Check every line of the data and copy the ones where "agent" appears.

═══ Provided material

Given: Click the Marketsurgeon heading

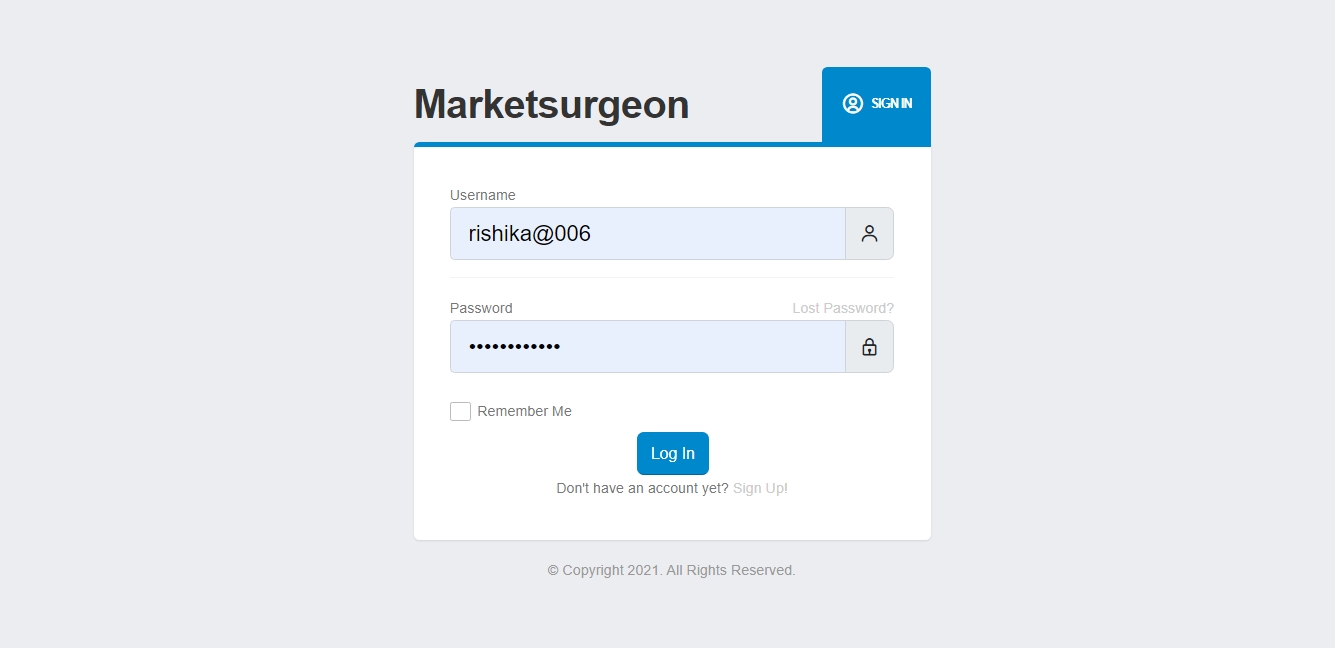Looking at the screenshot, I should 552,104.
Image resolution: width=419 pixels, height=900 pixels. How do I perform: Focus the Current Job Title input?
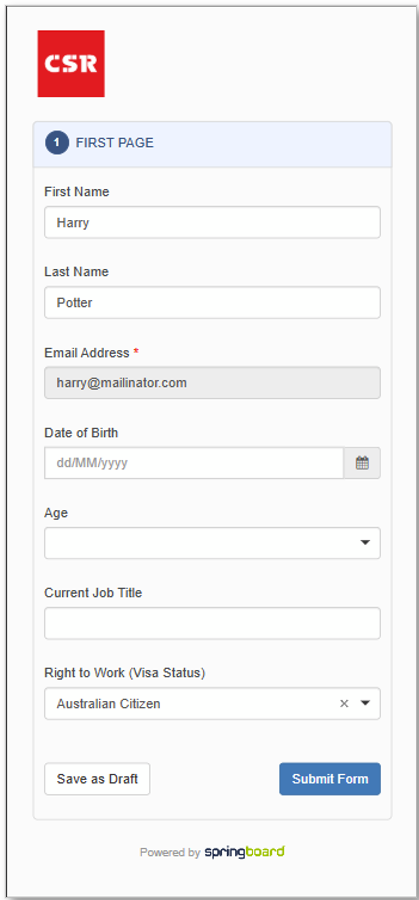click(x=212, y=623)
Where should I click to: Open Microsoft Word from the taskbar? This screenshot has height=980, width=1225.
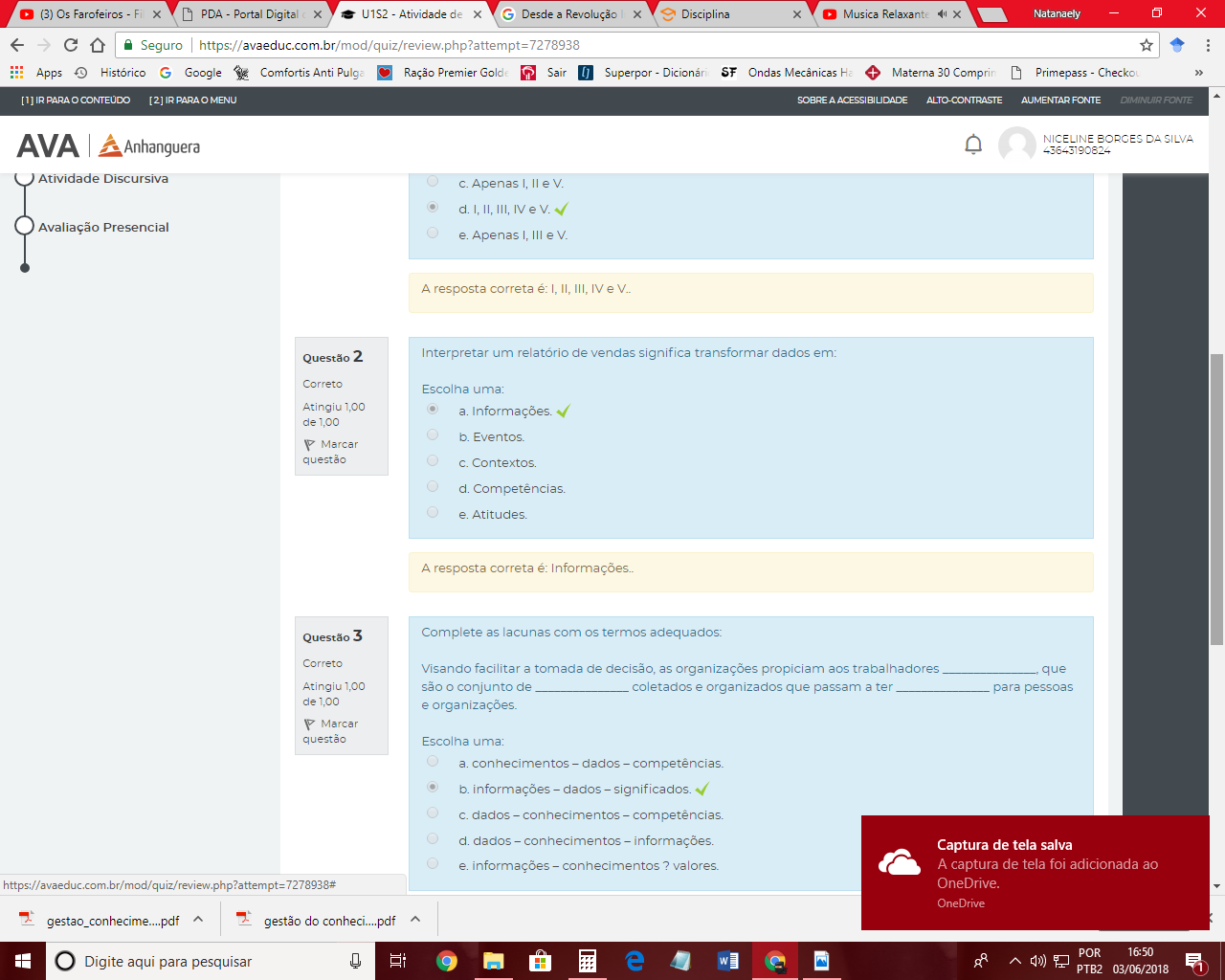[x=727, y=961]
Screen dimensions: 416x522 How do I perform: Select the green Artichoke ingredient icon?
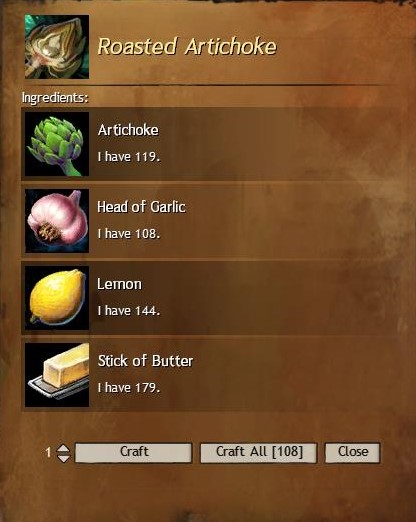(x=57, y=144)
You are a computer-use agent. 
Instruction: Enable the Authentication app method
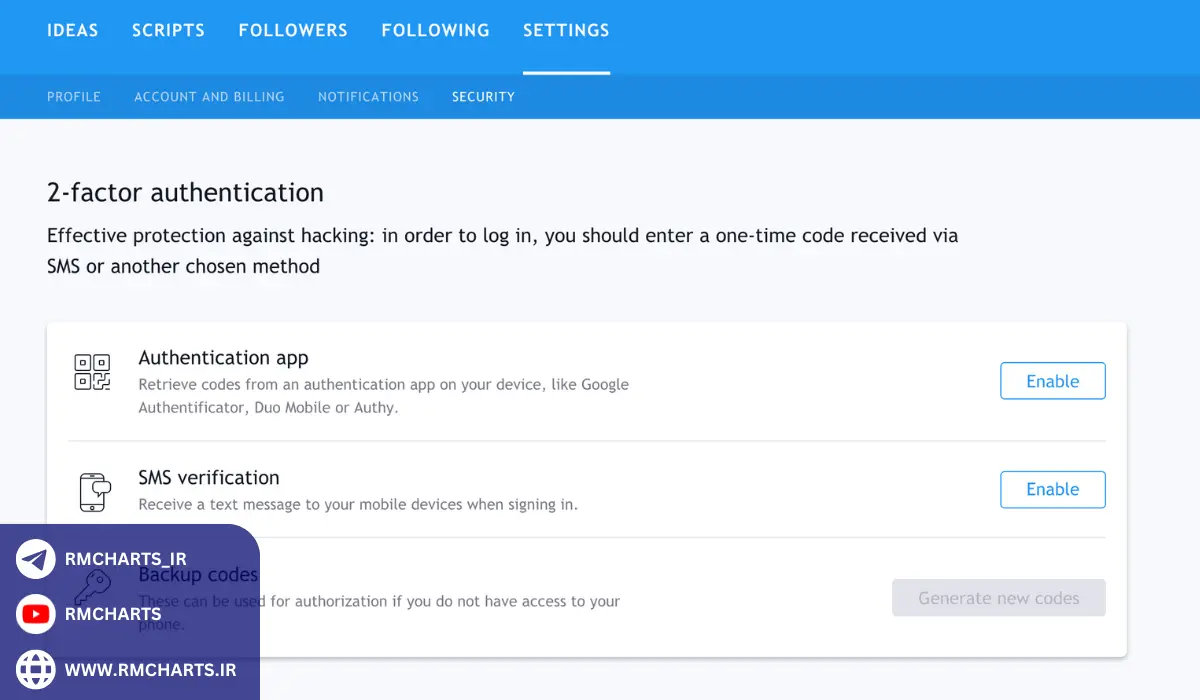1052,381
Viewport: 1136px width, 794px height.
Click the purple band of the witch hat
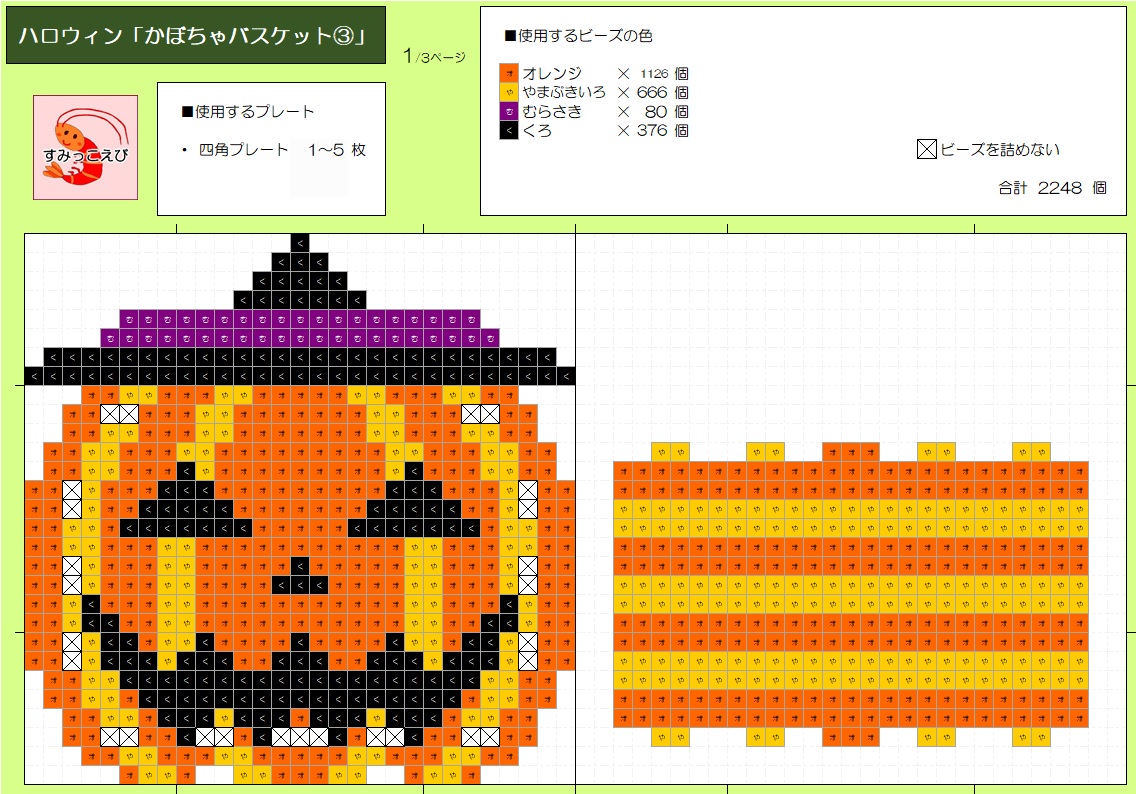pyautogui.click(x=300, y=328)
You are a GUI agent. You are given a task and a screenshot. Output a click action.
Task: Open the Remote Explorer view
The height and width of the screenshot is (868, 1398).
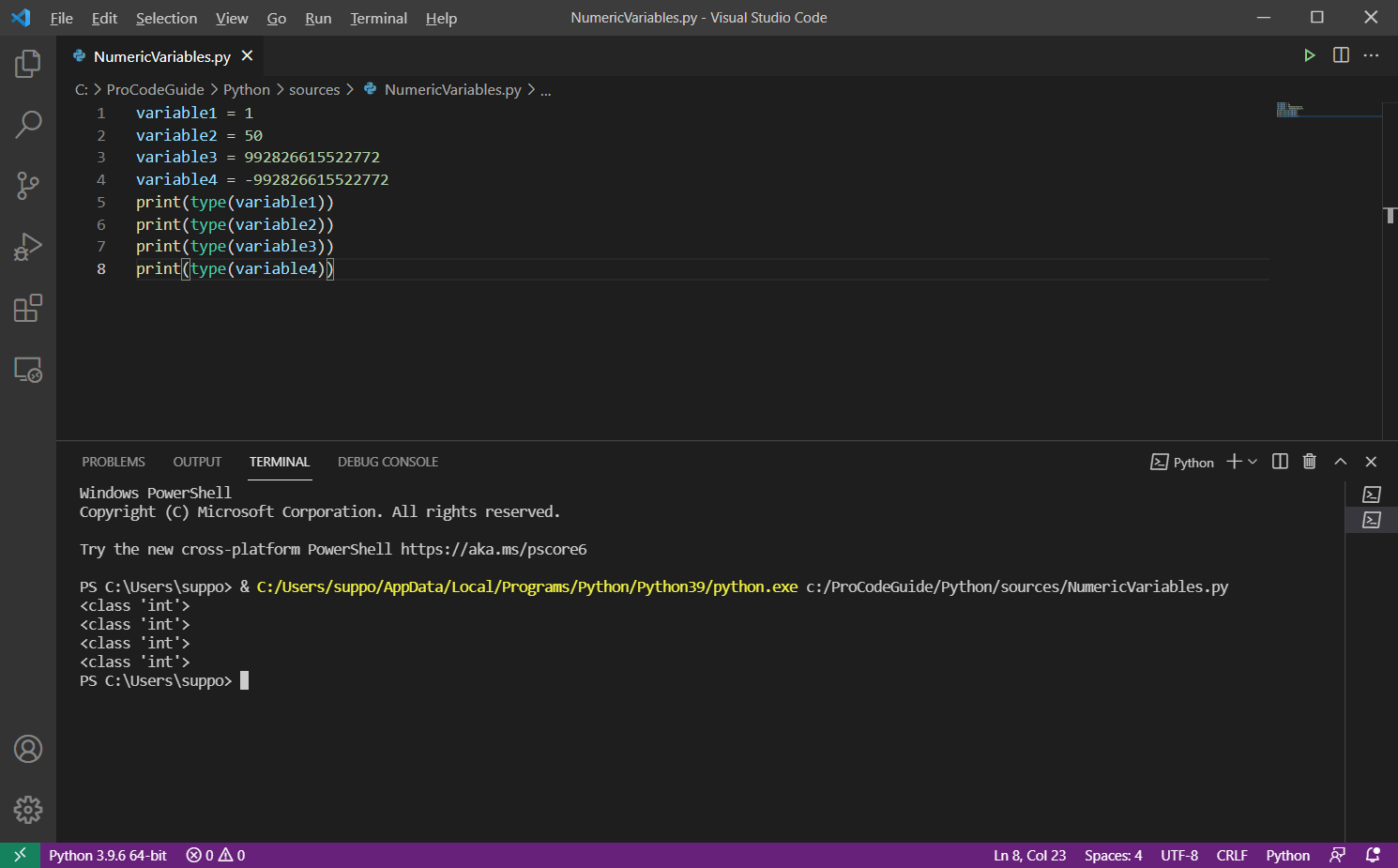tap(28, 370)
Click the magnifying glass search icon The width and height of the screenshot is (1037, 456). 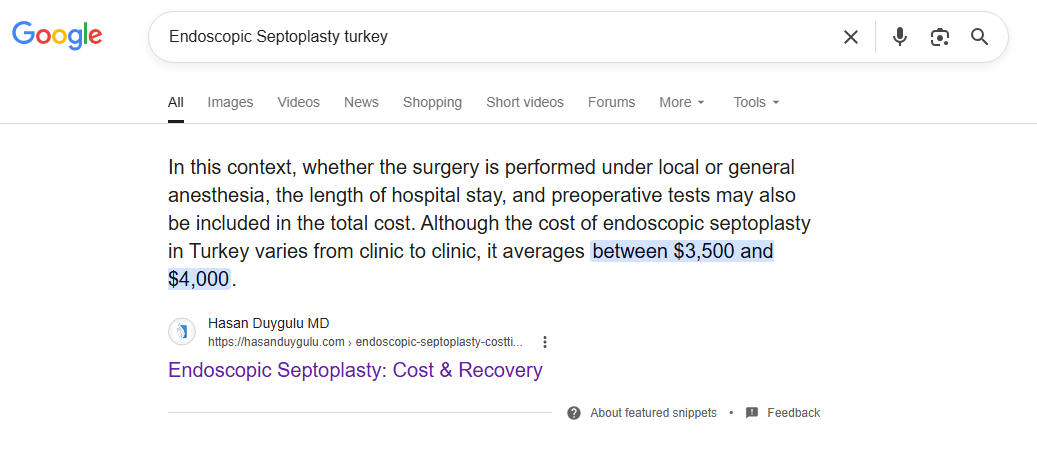coord(979,37)
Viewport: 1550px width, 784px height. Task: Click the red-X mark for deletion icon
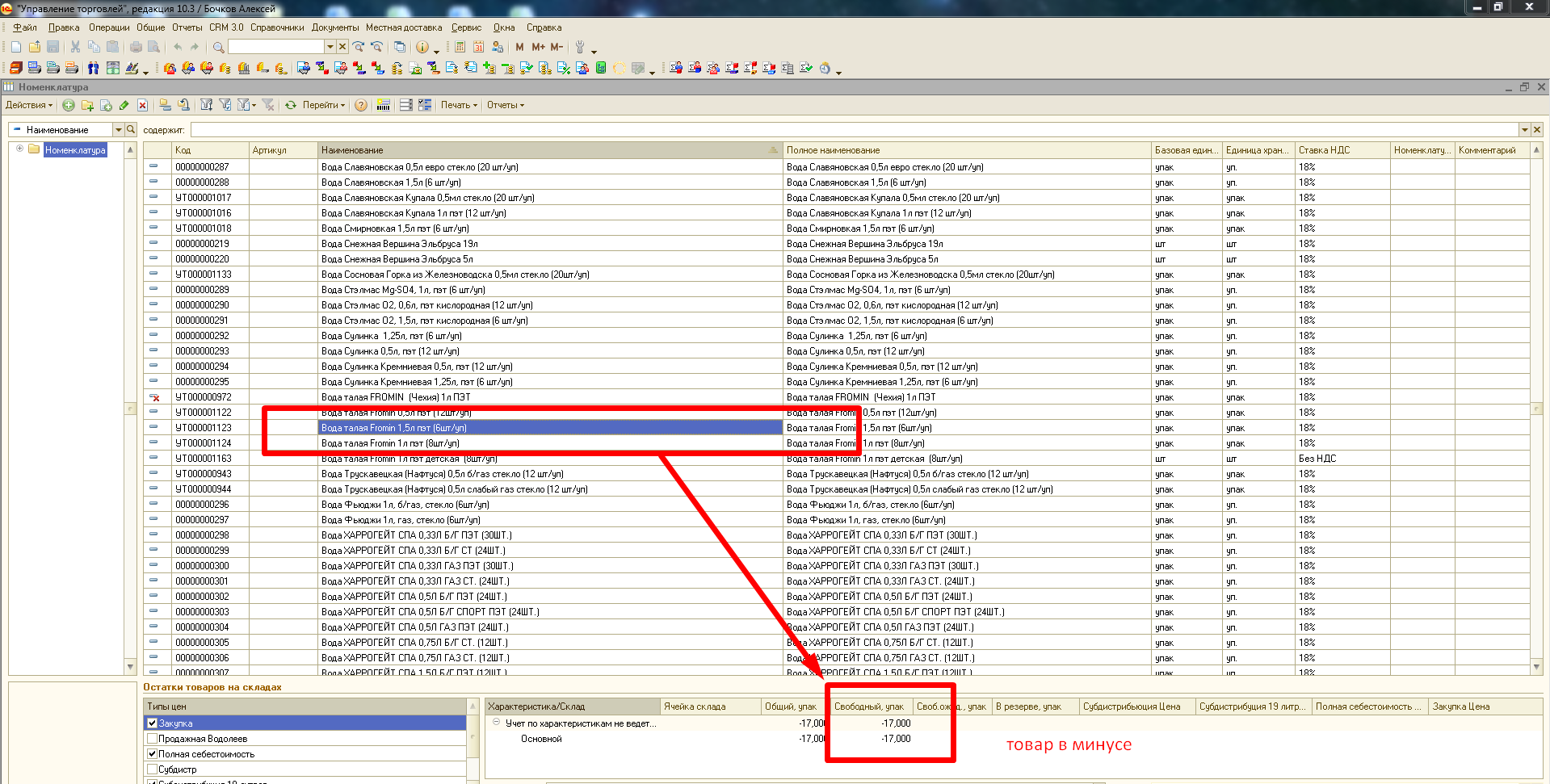coord(142,105)
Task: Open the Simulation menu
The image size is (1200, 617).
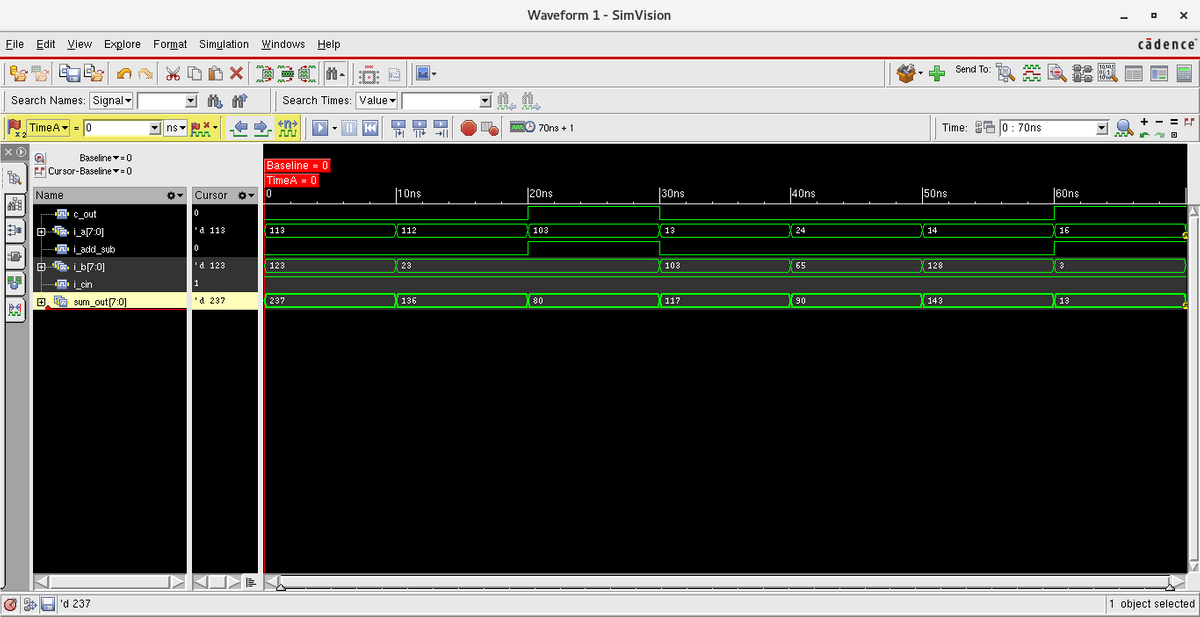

══════

Completed task —
You are a computer-use agent. 
You are a GUI agent. You are given a task and a screenshot. Output a click action.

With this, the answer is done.